*Exercise description*
Would you return, word for word, the lines of the data below from the line with "This screenshot has height=651, width=999." through the line with "You are a computer-use agent. Viewport: 2350px", and no others?

*Dataset records*

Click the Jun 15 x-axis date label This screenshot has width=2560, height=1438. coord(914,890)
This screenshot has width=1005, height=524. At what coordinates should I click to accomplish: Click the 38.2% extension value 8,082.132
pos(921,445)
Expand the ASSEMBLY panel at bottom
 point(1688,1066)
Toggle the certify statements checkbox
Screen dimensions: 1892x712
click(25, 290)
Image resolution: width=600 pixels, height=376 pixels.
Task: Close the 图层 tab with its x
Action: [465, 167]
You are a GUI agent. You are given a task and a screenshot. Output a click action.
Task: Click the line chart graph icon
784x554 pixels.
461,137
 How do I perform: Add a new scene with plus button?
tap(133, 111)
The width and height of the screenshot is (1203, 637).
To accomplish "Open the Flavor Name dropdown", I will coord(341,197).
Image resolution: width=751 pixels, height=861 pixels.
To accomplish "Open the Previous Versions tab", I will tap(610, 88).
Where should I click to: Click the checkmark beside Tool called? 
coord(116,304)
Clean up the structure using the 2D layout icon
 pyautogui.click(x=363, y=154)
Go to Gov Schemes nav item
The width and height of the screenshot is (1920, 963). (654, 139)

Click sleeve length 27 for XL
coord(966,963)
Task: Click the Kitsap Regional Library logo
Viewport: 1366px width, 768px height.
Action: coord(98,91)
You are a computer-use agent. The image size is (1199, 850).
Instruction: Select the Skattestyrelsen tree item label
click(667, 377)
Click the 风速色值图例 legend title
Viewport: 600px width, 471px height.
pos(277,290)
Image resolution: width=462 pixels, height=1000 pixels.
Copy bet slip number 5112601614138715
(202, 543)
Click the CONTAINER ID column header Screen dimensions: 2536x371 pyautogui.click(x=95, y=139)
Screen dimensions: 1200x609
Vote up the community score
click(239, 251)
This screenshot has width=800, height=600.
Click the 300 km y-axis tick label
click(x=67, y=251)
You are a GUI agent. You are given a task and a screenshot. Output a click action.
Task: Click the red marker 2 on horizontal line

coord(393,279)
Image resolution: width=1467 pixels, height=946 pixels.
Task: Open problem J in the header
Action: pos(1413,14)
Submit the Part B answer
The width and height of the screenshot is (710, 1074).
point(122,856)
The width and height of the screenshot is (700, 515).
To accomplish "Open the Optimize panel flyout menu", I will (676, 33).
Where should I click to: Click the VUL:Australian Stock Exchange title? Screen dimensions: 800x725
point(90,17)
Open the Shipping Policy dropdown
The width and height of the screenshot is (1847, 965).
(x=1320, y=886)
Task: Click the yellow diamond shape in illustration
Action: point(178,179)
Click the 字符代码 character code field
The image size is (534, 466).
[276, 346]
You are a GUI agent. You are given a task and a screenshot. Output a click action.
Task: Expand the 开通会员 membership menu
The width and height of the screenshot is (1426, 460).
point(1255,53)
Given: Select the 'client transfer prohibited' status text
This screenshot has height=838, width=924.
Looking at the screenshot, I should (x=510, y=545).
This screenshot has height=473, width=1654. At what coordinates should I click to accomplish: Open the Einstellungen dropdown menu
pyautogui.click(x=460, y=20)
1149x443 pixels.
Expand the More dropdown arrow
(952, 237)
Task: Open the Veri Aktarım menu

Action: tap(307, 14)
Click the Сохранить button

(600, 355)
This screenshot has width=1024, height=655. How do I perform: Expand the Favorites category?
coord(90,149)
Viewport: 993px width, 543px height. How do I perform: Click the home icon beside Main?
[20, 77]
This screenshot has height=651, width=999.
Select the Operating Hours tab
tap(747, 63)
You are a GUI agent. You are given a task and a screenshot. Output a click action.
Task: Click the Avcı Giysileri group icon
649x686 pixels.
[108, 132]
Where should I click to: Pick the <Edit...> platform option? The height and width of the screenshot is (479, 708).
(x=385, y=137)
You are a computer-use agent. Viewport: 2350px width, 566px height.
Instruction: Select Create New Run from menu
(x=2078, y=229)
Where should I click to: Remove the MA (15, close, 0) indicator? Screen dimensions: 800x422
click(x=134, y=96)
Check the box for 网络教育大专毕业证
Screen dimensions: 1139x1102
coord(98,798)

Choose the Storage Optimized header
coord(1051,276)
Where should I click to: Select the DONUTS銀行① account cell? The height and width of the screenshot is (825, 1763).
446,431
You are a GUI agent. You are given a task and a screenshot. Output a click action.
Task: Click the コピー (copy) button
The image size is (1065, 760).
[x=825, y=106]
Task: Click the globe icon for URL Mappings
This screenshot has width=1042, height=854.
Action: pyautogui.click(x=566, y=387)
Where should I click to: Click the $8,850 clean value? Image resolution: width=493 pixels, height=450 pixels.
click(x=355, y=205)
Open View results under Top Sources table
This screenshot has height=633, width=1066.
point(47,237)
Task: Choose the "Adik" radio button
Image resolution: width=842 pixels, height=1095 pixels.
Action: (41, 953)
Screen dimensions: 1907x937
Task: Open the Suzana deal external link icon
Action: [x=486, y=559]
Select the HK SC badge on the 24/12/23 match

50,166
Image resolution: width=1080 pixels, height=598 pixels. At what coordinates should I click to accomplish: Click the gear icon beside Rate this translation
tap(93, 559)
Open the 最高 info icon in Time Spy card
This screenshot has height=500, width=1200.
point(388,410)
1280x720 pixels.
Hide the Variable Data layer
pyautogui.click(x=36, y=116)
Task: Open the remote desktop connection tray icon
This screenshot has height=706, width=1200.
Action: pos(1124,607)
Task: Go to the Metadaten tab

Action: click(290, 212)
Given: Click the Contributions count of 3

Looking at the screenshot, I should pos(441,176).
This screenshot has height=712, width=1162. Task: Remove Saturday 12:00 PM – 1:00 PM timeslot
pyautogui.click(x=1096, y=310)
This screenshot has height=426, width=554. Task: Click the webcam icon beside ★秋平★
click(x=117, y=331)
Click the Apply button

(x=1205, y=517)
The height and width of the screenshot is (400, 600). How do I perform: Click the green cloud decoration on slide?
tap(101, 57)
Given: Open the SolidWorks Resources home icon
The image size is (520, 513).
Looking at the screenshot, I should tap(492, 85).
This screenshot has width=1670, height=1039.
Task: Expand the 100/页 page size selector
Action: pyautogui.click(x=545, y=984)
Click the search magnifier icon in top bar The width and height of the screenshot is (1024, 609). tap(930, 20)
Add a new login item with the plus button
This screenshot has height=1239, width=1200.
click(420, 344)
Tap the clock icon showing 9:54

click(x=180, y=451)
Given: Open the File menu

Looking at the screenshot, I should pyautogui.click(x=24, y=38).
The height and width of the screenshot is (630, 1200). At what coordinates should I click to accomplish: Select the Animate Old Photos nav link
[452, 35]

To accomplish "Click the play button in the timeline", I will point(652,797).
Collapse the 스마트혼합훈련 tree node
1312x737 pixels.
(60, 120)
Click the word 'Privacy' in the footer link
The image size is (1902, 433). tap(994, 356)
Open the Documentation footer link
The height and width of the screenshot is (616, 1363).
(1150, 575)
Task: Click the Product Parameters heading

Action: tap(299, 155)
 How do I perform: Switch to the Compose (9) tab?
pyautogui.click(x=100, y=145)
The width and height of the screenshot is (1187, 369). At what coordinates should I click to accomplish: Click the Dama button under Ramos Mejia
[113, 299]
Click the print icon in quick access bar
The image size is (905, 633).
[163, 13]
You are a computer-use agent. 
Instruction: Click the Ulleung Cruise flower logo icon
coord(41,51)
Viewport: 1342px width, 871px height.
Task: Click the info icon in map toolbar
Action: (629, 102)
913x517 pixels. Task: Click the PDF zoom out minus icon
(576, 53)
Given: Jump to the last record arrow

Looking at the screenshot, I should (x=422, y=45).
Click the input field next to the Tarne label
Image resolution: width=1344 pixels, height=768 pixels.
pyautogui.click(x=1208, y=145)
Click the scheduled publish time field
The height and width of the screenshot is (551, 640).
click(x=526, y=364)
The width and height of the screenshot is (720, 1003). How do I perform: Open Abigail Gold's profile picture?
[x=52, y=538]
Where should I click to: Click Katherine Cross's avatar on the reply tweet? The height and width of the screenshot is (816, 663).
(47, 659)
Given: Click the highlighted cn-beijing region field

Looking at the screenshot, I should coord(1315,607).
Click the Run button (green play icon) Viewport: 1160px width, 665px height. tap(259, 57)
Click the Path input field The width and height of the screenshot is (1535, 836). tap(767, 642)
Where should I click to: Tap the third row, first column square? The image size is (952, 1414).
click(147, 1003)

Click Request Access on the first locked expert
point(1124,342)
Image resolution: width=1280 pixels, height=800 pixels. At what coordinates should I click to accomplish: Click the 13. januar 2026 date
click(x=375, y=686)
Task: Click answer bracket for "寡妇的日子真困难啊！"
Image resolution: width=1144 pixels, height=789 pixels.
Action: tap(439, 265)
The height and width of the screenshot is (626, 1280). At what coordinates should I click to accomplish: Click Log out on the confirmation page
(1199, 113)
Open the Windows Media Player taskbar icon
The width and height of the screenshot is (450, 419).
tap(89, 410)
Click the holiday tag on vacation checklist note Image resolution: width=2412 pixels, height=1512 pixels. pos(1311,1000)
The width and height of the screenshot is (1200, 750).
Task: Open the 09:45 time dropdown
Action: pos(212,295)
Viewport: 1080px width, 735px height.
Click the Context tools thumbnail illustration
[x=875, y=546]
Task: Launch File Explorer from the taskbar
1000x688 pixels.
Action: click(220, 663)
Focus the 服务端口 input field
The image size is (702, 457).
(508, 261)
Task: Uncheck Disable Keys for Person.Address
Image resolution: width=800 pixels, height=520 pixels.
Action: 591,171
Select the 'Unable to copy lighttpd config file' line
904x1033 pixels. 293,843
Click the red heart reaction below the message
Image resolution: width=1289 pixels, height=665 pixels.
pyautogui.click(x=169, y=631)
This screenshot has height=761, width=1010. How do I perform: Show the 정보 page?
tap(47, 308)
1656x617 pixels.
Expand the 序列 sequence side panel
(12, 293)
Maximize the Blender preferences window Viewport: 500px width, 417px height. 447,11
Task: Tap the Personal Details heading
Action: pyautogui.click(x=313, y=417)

*Answer for this exercise*
This screenshot has height=651, width=999.
Select the Operating Hours tab
tap(747, 63)
You are a GUI agent. You are given a task and a screenshot. Output a click action.
Task: Click the Avcı Giysileri group icon
649x686 pixels.
[108, 132]
Where should I click to: Pick the <Edit...> platform option? The height and width of the screenshot is (479, 708).
(x=385, y=137)
You are a computer-use agent. Viewport: 2350px width, 566px height.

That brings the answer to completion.